Description of the task:
In the entries below, repeat only the lines between those holding "Politica de cookies (581, 514)" and "[image placeholder]", inclusive. Leave pictures out.

====== Input

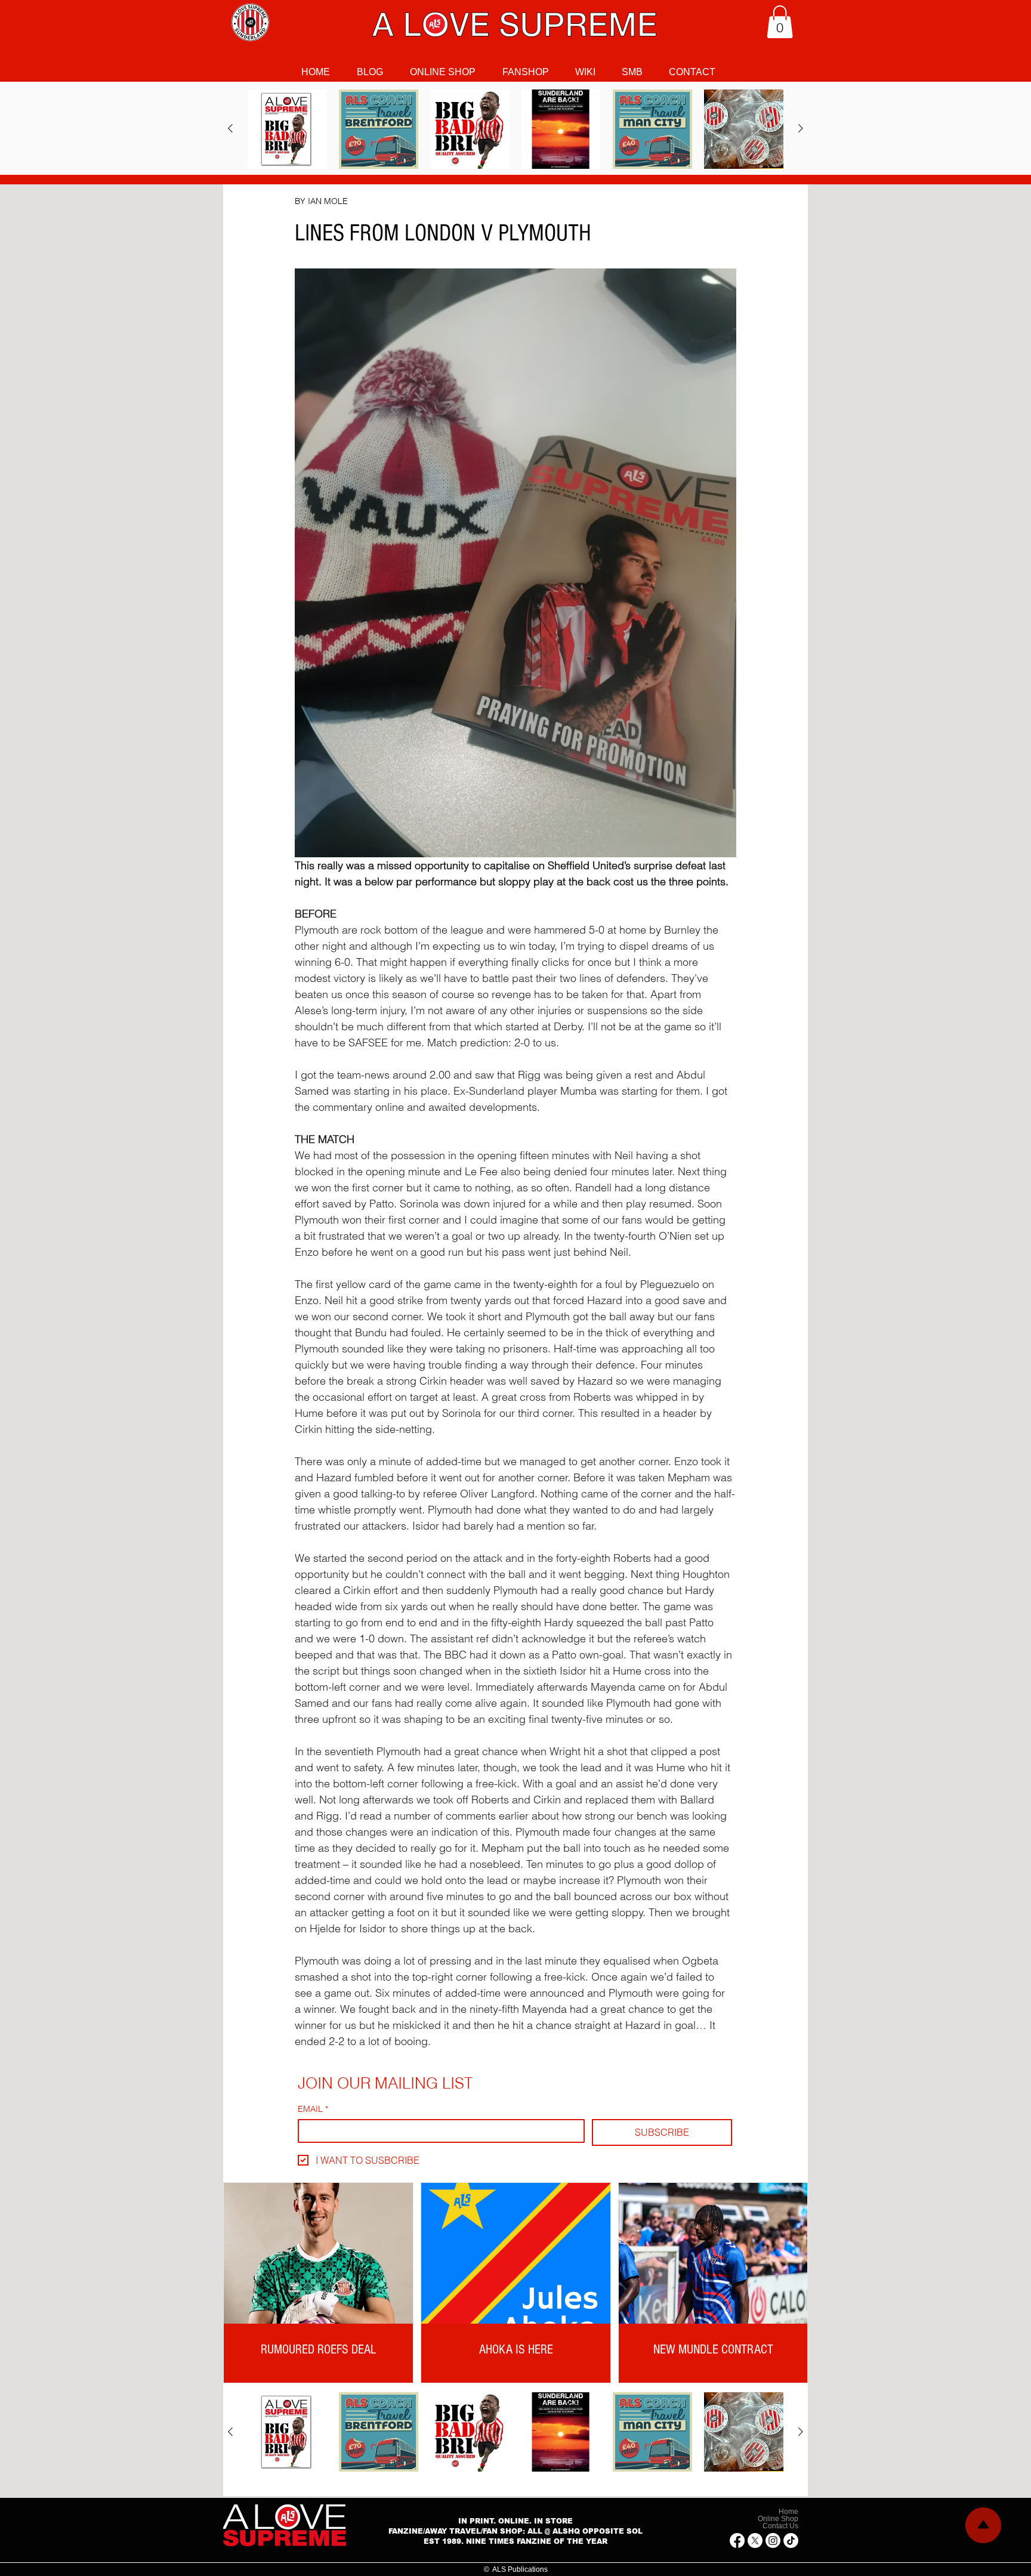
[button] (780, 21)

============
====== Input

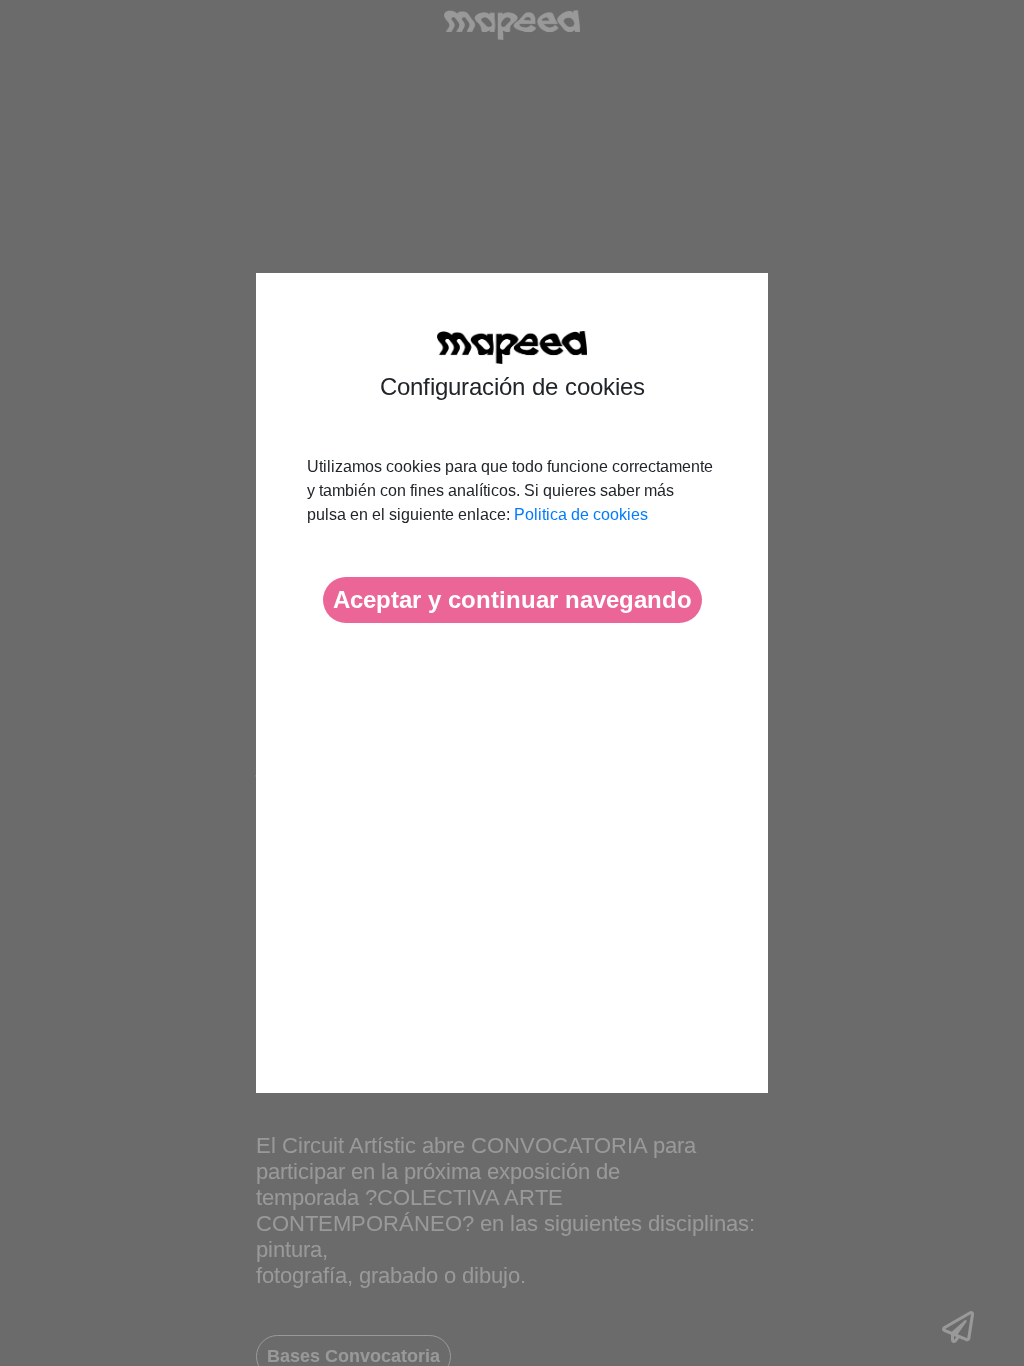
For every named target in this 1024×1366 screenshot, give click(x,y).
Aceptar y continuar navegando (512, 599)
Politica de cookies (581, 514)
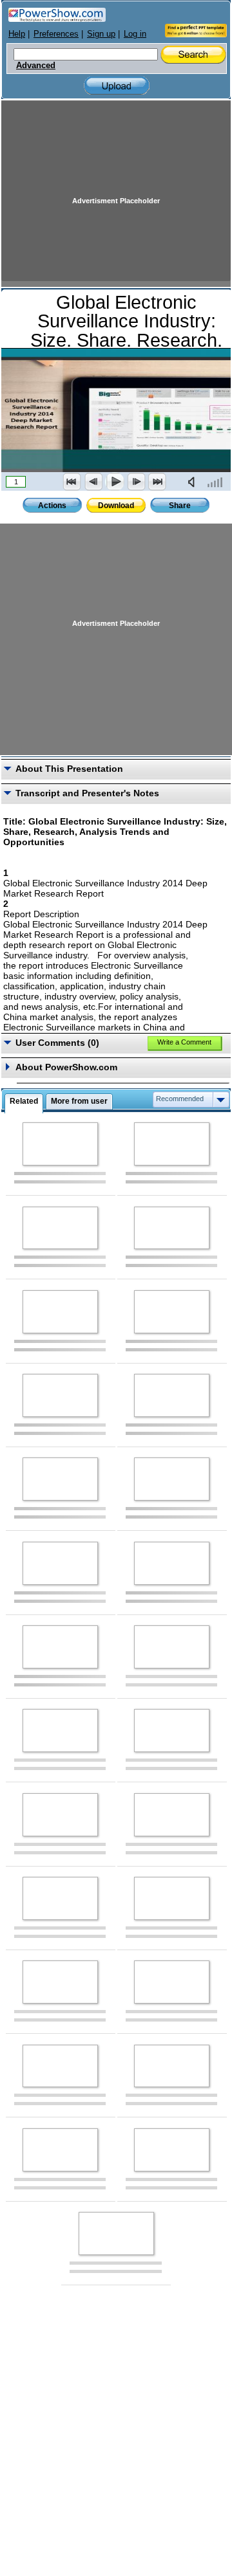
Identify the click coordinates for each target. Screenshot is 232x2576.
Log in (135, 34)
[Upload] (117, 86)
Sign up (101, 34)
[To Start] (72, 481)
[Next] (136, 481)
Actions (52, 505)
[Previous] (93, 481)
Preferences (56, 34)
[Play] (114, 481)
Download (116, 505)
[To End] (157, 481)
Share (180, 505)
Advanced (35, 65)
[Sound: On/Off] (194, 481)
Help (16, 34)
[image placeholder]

============

Expected answer:
Politica de cookies (581, 514)
Identify the click coordinates for each target. Screenshot is 232x2576.
Log in (135, 34)
[Upload] (117, 86)
Sign up (101, 34)
[To Start] (72, 481)
[Next] (136, 481)
Actions (52, 505)
[Previous] (93, 481)
Preferences (56, 34)
[Play] (114, 481)
Download (116, 505)
[To End] (157, 481)
Share (180, 505)
Advanced (35, 65)
[Sound: On/Off] (194, 481)
Help (16, 34)
[image placeholder]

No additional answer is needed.